Admittedly, my children had been getting at each others' throats for a few days. My wife connected it to when they found the old Super Nintendo, lugged it upstairs from its box in the basement, connected it to the television, and started playing. One controller was broken, so they could only play one player at a time. The non-playing brother would sit close by and offer "helpful" suggestions during play. Which inevitably led to sore feelings and inappropriate comments toward one another.
I pointed out that it didn't matter if they were playing video games or not. They were getting to the point of verbal combat with one another over the simplest thing, electronic or not.
And I understand that this is why some parents hate an unexpected day off from school. Especially on the heels of sixteen previous days. Especially when we've been in the midst of this "polar vortex" with -50 degree F windchill.
Thankfully (that word is about to come into play) I remembered all the writing I've done and all the conversations from friends about the importance of gratitude in one's life. So yesterday, on our drive to the YMCA for a little swimming (and to get out of the house) after a morning that wasn't completely pleasant around the house at times I made up a little game. It went like this:
"Okay, boys, we're going to play a little game (groans emerge from the back seat). Each of us is going to think up something that completes the sentence "I'm grateful for...or I'm thankful for..." (more groans). I'll start and then I'll count to five and then Anders has to share something before I finish counting. After he shares then it's on to Nils who has to share something before I count to five. Then it's back to me and we keep going. But if anyone doesn't think up something before I count to five, they're out. I'll give you a few seconds to think up at least two things your thankful for before I start."

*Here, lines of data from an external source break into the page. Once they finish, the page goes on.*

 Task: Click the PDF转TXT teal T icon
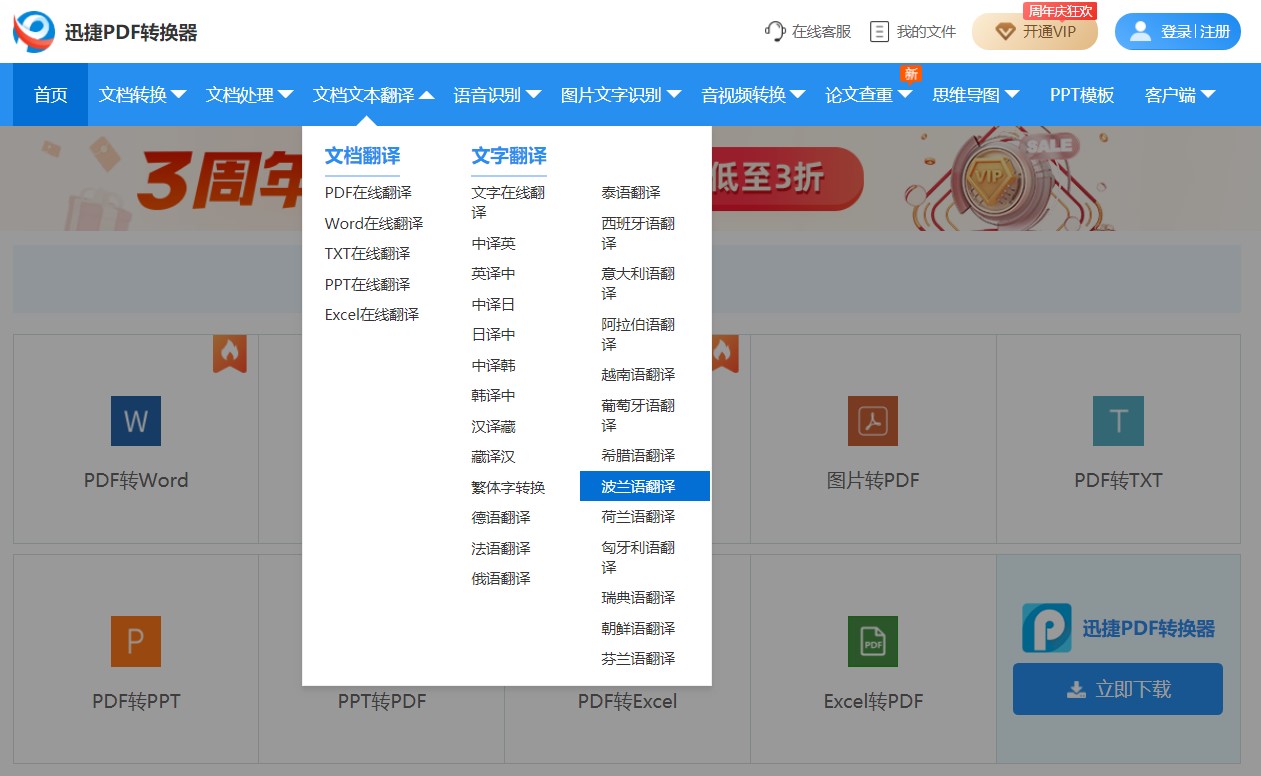(x=1118, y=421)
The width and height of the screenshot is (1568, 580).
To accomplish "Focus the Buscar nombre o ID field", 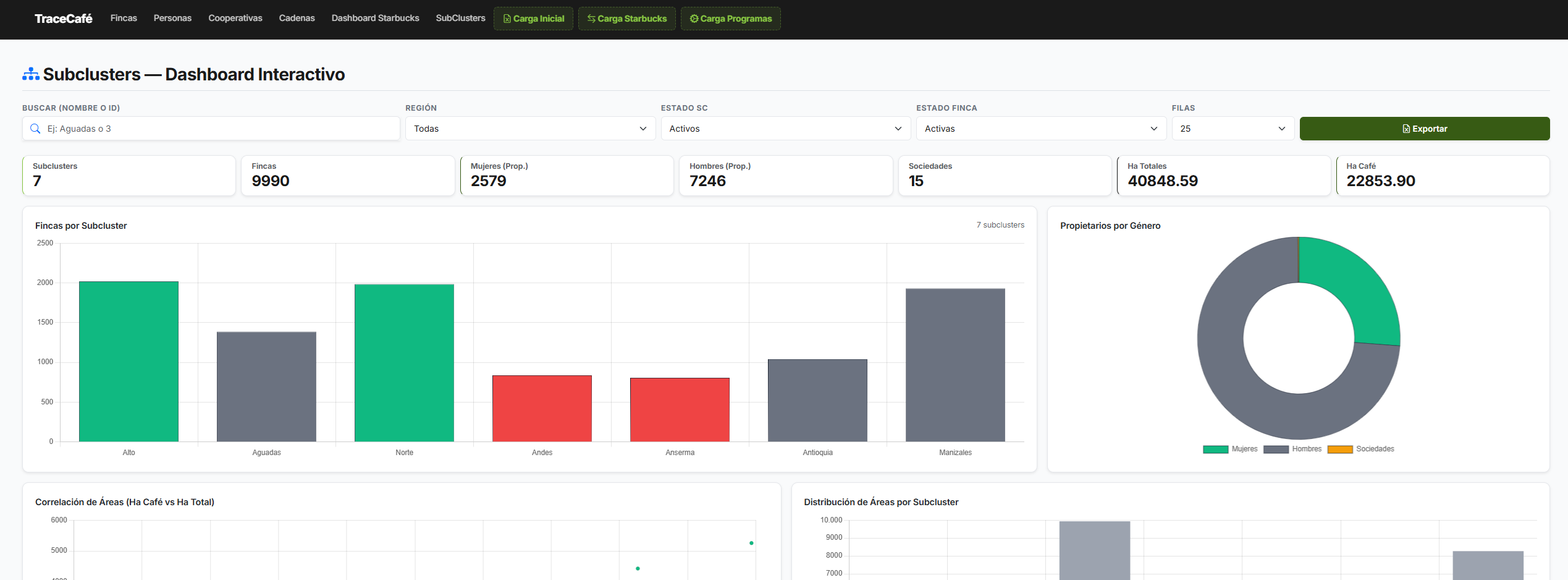I will coord(211,129).
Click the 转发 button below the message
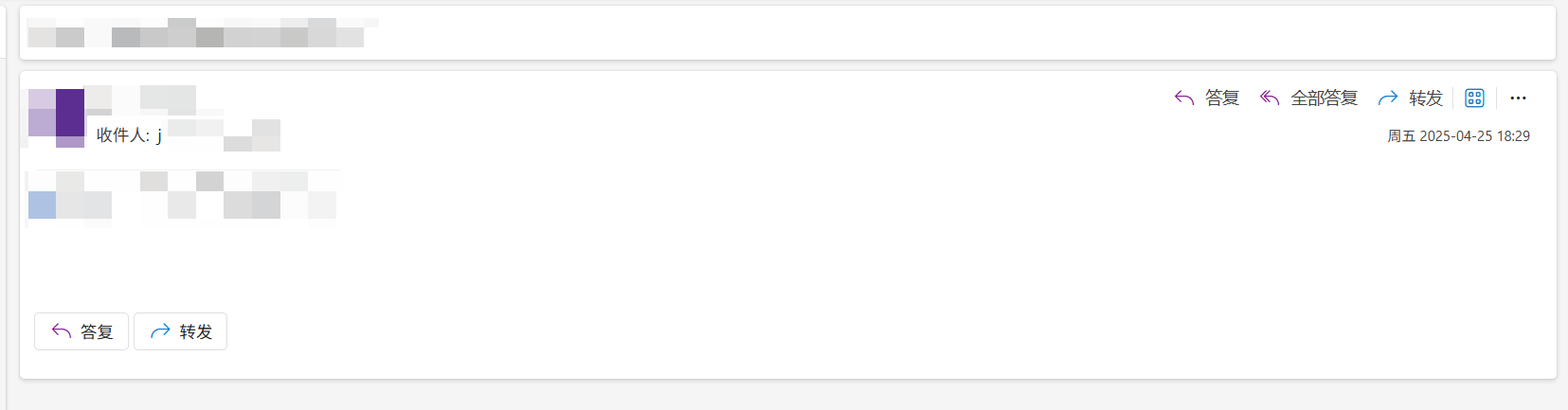 pos(180,331)
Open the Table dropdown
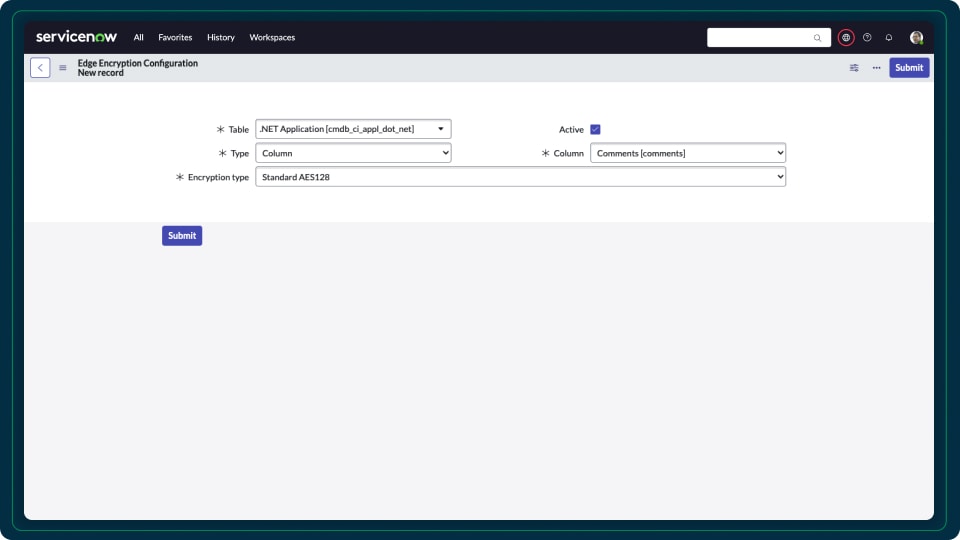This screenshot has width=960, height=540. (x=353, y=129)
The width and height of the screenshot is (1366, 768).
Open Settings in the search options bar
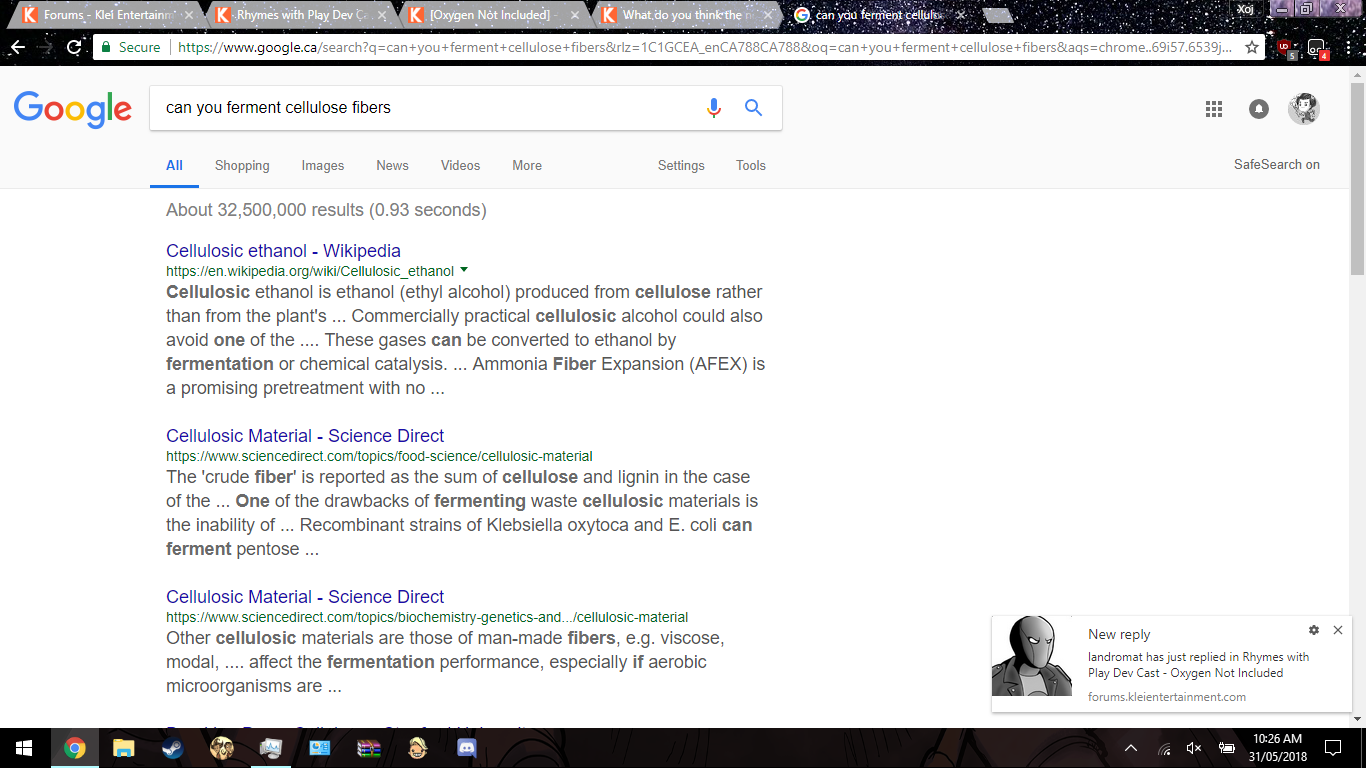[x=681, y=166]
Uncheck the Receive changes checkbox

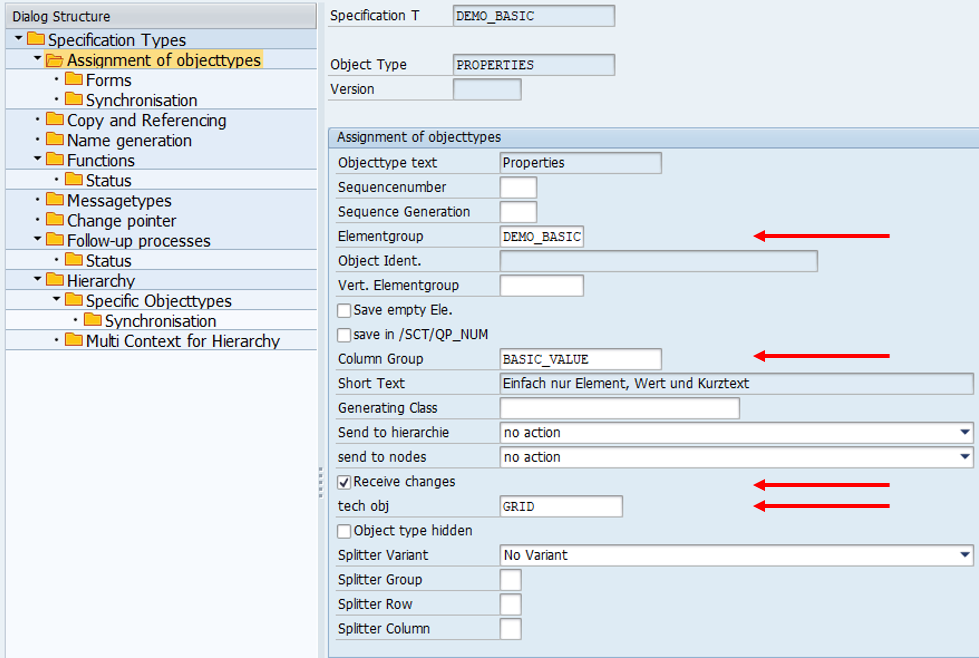click(x=345, y=482)
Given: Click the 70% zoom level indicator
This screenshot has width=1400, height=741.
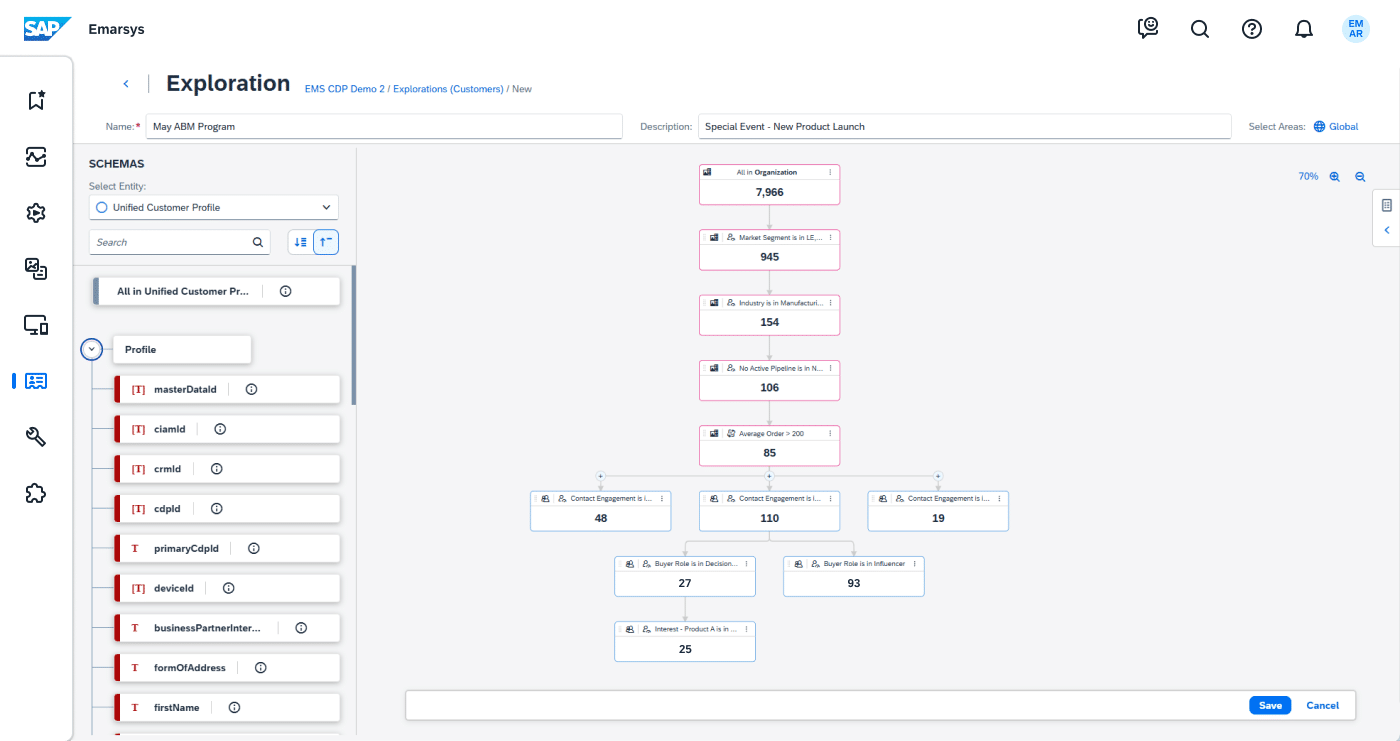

By this time the moans had diminished and they were beginning to take it seriously. So I started. And the gratitude kept going around.
Some were serious: I'm grateful for a warm house; I'm thankful that the gas tank is full so I don't have to pump gas in this cold; I'm thankful for our Y membership right now; I'm grateful for the food we have to eat.
Some were more frivolous: I'm thankful for root beer; I'm grateful for candy; I'm thankful for Legos; I'm grateful for that I won Milles Bornes (the card game).
I had to mail a package at the post office on the way, so I had to pause the game then. We had already done nearly a dozen shares each. Now part of our bedtime routine is sharing something we're thankful for each day and then praying. Some days they have trouble coming up with something. But this format made it possible for them to keep going.
So I offer up a solution for those days of grumbling, fighting, and complaining: the gratitude game.
It can't hurt to give it a try. You might just be grateful you did.